• Source document:
--------------------------------

OMG! That is so hard. Crap, I wish I had good advice. I have to think the "honeymoon" period will wear off a bit. He's probably so dang happy to have a nice neighbor to talk to he's beside himself with joy. If it doesn't cool off in a few weeks then I think you just have to start turning him down when he asks you to do things and he'll get the hint. GAH

Anonymous said...

Ouch. I hate when that happens. I've a neighbour that is like an guardian dog, though she is good to have when we're away - to watch out for burglers ;-)

Hope you're not overdoing with all the moving business. I've seen you taking some time off and relaxing on our cruise - excellent!

You're always welcome - even later.

Come on over and see my new sexy red dress I bought for the evening out in Barcelona ;-)

Captitán Lifecruiser

Yoshi said...

Can't wait to see some pictures, for some odd reason I find moving into a house fun times. The excitement of placing all the furniture, decorating, and so on. The house warming parties... Yeah I'm a weird one. :)

I wish I had some advice for you about your neighbor though. But I believe honesty is the best policy in a situation like that. I mean you're just moving in, and you've got plenty of stuff on your mind that you've gotta do, this shouldn't have to be on your mind as well. Just tell him that you've got a lot going on right now. It's tough.

Anonymous said...

Congrats on the weight loss! I guess all that moving was great excercise!

Your poor neighbor sounds so lonely but it's not your duty to entertain him.

Hootin Anni said...

Oh....well, I was hoping you had an evening gown for the cyber cruise this fine night!

I've been doin' the Flamenco tho, I've been told it's from farther south in Spain....but who cares. Spain is KNOWN for the dance. So I'm doin' it by hook or by crook!

--------------------------------

• Entries provided:

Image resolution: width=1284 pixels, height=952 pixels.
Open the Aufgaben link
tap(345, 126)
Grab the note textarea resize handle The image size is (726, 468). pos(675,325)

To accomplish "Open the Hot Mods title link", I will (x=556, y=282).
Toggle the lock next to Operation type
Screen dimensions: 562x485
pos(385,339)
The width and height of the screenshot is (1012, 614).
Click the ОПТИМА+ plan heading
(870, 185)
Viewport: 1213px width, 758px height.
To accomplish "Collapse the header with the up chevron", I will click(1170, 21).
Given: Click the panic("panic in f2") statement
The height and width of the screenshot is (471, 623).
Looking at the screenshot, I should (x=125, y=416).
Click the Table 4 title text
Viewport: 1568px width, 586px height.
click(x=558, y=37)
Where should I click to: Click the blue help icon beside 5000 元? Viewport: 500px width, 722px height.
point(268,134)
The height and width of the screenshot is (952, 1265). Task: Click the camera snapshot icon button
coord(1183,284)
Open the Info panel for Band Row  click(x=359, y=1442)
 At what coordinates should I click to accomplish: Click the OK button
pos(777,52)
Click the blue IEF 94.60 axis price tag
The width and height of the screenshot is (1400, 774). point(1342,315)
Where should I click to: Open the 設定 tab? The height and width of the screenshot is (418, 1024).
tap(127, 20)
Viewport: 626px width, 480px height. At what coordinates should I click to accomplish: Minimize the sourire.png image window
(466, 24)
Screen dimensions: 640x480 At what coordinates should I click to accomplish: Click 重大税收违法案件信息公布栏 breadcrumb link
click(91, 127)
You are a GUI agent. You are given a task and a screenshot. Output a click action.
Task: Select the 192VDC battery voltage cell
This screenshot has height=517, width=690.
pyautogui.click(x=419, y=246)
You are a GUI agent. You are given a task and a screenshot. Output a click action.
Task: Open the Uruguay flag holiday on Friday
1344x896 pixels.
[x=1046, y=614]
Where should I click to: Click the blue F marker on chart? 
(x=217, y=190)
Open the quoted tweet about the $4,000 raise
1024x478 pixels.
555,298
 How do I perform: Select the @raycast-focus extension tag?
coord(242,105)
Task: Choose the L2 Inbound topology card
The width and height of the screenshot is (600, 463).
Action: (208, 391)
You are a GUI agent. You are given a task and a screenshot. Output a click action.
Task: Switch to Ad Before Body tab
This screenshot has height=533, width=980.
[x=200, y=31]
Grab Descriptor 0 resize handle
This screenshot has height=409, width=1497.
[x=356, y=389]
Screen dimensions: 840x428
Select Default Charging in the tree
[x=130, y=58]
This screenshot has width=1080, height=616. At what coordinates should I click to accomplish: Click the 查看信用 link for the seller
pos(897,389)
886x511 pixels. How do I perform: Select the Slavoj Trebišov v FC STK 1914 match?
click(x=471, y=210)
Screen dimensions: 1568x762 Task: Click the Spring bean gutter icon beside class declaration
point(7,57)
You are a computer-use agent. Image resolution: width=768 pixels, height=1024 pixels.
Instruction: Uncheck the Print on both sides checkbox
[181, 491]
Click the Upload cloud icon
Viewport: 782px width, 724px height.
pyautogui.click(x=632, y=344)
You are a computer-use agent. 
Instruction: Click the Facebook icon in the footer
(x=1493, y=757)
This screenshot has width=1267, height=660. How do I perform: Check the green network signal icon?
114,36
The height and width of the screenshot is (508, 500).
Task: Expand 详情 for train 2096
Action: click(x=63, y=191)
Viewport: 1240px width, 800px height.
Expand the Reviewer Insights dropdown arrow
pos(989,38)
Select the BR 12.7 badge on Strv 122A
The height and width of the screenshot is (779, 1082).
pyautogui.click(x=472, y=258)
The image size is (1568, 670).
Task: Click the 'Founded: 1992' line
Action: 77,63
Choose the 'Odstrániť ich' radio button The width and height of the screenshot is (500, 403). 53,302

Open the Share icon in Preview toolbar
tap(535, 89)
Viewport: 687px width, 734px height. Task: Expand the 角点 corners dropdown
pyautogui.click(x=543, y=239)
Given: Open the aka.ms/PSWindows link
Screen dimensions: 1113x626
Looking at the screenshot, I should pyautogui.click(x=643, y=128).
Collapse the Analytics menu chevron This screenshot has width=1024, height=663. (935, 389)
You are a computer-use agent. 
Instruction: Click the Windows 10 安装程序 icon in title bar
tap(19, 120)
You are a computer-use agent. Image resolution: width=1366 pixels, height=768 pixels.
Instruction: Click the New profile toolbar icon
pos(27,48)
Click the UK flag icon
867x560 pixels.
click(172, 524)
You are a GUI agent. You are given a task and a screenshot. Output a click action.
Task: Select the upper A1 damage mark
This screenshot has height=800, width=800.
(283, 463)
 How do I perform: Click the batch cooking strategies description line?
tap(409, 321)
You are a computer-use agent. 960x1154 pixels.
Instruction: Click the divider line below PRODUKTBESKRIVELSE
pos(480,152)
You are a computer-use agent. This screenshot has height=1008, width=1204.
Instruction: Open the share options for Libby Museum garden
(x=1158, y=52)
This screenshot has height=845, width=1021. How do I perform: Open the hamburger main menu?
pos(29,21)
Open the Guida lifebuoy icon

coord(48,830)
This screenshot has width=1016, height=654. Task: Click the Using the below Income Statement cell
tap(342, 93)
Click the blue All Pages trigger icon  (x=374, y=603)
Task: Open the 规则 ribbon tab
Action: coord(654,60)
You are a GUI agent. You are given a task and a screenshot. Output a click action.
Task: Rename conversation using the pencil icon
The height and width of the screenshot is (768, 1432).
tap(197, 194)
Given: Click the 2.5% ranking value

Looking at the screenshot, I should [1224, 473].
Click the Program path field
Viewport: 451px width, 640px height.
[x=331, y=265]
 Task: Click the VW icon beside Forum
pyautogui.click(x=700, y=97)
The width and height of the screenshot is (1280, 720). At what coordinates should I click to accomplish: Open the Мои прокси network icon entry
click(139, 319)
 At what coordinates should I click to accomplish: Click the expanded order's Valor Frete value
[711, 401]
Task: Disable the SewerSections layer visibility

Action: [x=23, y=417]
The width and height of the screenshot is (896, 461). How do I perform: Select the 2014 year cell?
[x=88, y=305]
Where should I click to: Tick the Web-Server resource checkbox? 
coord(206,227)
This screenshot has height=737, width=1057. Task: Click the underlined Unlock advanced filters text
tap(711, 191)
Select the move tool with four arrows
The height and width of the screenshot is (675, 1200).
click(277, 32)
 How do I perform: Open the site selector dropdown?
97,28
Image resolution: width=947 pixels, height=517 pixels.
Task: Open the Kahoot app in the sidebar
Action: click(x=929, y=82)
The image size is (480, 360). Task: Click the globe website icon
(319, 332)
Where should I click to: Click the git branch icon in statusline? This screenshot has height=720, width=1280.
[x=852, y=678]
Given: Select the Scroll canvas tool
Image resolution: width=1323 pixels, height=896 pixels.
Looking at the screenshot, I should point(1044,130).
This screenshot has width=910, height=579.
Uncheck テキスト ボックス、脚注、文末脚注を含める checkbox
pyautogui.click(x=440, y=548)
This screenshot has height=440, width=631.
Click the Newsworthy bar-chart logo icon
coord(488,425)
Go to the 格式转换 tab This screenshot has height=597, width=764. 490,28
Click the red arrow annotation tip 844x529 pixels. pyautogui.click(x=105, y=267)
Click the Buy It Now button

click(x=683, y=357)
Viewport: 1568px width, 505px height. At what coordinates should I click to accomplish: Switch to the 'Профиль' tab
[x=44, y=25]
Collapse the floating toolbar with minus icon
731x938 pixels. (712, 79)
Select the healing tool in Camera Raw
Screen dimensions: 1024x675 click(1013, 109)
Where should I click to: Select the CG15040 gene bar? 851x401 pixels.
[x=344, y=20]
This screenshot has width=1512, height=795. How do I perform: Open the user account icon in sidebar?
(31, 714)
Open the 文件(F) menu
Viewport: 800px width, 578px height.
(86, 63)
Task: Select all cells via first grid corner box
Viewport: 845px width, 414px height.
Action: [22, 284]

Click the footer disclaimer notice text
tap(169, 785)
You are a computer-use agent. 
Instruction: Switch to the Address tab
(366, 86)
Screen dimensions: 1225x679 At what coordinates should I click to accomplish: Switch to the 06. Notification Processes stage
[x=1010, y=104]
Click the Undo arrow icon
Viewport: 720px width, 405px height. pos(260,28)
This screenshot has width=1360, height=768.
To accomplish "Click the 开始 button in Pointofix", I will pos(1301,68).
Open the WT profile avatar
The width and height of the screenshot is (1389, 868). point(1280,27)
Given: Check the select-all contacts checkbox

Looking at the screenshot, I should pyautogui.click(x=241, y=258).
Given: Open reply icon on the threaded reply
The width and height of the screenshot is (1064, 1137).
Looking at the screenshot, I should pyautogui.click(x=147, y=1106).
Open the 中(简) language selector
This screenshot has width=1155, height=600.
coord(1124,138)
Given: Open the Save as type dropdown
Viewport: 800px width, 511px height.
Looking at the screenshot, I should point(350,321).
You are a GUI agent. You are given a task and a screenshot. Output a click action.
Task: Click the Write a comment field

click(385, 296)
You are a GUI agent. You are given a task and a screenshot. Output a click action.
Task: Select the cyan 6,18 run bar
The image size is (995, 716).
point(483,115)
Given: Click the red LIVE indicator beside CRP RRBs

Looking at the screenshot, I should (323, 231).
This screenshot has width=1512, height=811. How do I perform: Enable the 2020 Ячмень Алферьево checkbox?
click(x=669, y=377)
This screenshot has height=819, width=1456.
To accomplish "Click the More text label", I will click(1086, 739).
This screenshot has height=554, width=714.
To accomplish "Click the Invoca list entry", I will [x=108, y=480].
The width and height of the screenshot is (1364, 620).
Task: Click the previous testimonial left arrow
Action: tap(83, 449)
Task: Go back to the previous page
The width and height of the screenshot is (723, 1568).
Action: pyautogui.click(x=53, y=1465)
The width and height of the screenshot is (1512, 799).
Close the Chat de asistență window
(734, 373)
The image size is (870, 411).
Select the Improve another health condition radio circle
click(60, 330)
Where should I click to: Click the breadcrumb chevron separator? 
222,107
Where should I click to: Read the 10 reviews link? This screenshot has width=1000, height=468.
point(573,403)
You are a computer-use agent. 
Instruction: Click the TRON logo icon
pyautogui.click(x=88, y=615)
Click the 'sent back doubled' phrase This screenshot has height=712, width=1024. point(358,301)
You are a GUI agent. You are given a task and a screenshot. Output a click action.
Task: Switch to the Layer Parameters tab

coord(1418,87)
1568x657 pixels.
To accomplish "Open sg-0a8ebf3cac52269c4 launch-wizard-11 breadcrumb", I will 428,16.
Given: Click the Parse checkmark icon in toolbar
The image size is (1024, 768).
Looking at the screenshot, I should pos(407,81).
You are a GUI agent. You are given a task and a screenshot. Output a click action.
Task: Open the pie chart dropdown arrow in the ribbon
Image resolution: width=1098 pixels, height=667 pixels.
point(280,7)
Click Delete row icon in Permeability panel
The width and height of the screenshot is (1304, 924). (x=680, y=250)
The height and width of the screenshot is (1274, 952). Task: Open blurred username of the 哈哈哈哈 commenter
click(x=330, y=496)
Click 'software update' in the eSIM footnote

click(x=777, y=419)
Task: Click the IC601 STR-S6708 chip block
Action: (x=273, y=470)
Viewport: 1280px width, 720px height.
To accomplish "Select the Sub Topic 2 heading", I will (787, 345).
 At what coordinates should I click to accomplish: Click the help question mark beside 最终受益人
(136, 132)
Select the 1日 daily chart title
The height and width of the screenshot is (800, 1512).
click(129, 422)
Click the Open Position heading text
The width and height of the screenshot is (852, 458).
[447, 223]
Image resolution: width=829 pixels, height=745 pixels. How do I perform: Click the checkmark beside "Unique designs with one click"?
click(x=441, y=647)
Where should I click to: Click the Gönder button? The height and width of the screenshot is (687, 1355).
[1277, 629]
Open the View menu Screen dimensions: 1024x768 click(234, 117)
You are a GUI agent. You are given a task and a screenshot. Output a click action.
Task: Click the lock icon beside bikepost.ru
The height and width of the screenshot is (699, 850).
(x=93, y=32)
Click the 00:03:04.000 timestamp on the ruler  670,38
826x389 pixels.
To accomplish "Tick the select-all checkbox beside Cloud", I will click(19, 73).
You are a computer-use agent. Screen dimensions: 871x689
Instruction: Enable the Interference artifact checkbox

--------------------------------

• Activity list:
[1] Decide whether each statement agrees with the comment thread. For each, answer yes or no and quote the deciding words. (a) Yoshi finds moving into a house fun. (b) The neighbour described by Captitán Lifecruiser is useful for watching out for burglars. (c) Hootin Anni has been told that the Flamenco comes from northern Spain.
[2] Copy out the comment thread from "Yoshi said..." to "Hootin Anni said...".
[3] In the comment thread, what does Captitán Lifecruiser say was bought for the evening out in Barcelona?

• Task-by-task answers:
[1]
(a) Yes: "for some odd reason I find moving into a house fun times"
(b) Yes: "she is good to have when we're away - to watch out for burglers"
(c) No: "I've been told it's from farther south in Spain"

[2]
Yoshi said...

Can't wait to see some pictures, for some odd reason I find moving into a house fun times. The excitement of placing all the furniture, decorating, and so on. The house warming parties... Yeah I'm a weird one. :)

I wish I had some advice for you about your neighbor though. But I believe honesty is the best policy in a situation like that. I mean you're just moving in, and you've got plenty of stuff on your mind that you've gotta do, this shouldn't have to be on your mind as well. Just tell him that you've got a lot going on right now. It's tough.

Anonymous said...

Congrats on the weight loss! I guess all that moving was great excercise!

Your poor neighbor sounds so lonely but it's not your duty to entertain him.

Hootin Anni said...

[3] A new sexy red dress.